Exercise details: Copy out all the entries below, putting "check box" in place of "checkbox" everywhere it appears and changing nothing else.

Records for this task:

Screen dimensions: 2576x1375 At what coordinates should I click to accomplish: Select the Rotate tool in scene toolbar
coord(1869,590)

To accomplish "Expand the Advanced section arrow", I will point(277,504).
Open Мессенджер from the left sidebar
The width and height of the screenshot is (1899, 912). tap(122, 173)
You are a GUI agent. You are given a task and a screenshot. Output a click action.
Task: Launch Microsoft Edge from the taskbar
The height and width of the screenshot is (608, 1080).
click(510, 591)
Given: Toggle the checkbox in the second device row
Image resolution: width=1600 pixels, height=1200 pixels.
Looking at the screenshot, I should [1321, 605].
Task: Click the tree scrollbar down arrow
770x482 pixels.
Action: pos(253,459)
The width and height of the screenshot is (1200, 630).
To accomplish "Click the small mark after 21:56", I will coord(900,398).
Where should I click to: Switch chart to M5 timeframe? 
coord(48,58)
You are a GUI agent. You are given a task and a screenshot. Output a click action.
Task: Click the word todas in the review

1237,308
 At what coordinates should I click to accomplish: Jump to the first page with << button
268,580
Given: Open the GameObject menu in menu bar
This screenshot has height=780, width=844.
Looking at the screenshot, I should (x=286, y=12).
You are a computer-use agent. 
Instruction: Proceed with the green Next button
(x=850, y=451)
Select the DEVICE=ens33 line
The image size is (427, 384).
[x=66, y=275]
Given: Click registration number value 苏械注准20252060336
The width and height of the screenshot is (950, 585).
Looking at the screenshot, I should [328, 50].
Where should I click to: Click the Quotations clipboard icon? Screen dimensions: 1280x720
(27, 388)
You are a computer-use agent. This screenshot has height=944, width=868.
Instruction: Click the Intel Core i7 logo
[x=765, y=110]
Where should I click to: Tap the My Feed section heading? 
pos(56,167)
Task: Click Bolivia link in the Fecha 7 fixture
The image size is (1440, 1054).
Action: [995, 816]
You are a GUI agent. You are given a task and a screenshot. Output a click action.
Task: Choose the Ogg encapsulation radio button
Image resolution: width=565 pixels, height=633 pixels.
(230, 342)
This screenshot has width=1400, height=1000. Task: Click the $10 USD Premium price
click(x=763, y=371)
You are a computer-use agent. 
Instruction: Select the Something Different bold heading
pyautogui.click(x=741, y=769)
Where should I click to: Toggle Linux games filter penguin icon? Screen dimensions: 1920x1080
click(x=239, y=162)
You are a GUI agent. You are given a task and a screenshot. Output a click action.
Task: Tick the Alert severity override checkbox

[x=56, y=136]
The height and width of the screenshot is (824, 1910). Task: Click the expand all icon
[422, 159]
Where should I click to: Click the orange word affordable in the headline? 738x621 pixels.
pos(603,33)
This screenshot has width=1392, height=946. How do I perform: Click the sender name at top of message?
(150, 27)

Answer for this exercise:
Screen dimensions: 2576x1375 At what coordinates should I click to accomplish: Select the Rotate tool in scene toolbar
coord(1869,590)

To accomplish "Expand the Advanced section arrow", I will point(277,504).
Open Мессенджер from the left sidebar
The width and height of the screenshot is (1899, 912). tap(122, 173)
You are a GUI agent. You are given a task and a screenshot. Output a click action.
Task: Launch Microsoft Edge from the taskbar
The height and width of the screenshot is (608, 1080).
click(510, 591)
Given: Toggle the check box in the second device row
Image resolution: width=1600 pixels, height=1200 pixels.
Looking at the screenshot, I should [1321, 605].
Task: Click the tree scrollbar down arrow
770x482 pixels.
Action: pos(253,459)
The width and height of the screenshot is (1200, 630).
To accomplish "Click the small mark after 21:56", I will coord(900,398).
Where should I click to: Switch chart to M5 timeframe? 
coord(48,58)
You are a GUI agent. You are given a task and a screenshot. Output a click action.
Task: Click the word todas in the review

1237,308
 At what coordinates should I click to accomplish: Jump to the first page with << button
268,580
Given: Open the GameObject menu in menu bar
This screenshot has height=780, width=844.
Looking at the screenshot, I should (x=286, y=12).
You are a computer-use agent. 
Instruction: Proceed with the green Next button
(x=850, y=451)
Select the DEVICE=ens33 line
The image size is (427, 384).
[x=66, y=275]
Given: Click registration number value 苏械注准20252060336
The width and height of the screenshot is (950, 585).
Looking at the screenshot, I should [328, 50].
Where should I click to: Click the Quotations clipboard icon? Screen dimensions: 1280x720
(27, 388)
You are a computer-use agent. This screenshot has height=944, width=868.
Instruction: Click the Intel Core i7 logo
[x=765, y=110]
Where should I click to: Tap the My Feed section heading? 
pos(56,167)
Task: Click Bolivia link in the Fecha 7 fixture
The image size is (1440, 1054).
Action: [995, 816]
You are a GUI agent. You are given a task and a screenshot. Output a click action.
Task: Choose the Ogg encapsulation radio button
Image resolution: width=565 pixels, height=633 pixels.
(230, 342)
This screenshot has width=1400, height=1000. Task: Click the $10 USD Premium price
click(x=763, y=371)
You are a computer-use agent. 
Instruction: Select the Something Different bold heading
pyautogui.click(x=741, y=769)
Where should I click to: Toggle Linux games filter penguin icon? Screen dimensions: 1920x1080
click(x=239, y=162)
You are a GUI agent. You are given a task and a screenshot. Output a click action.
Task: Tick the Alert severity override check box

[x=56, y=136]
The height and width of the screenshot is (824, 1910). Task: Click the expand all icon
[422, 159]
Where should I click to: Click the orange word affordable in the headline? 738x621 pixels.
pos(603,33)
This screenshot has width=1392, height=946. How do I perform: Click the sender name at top of message?
(150, 27)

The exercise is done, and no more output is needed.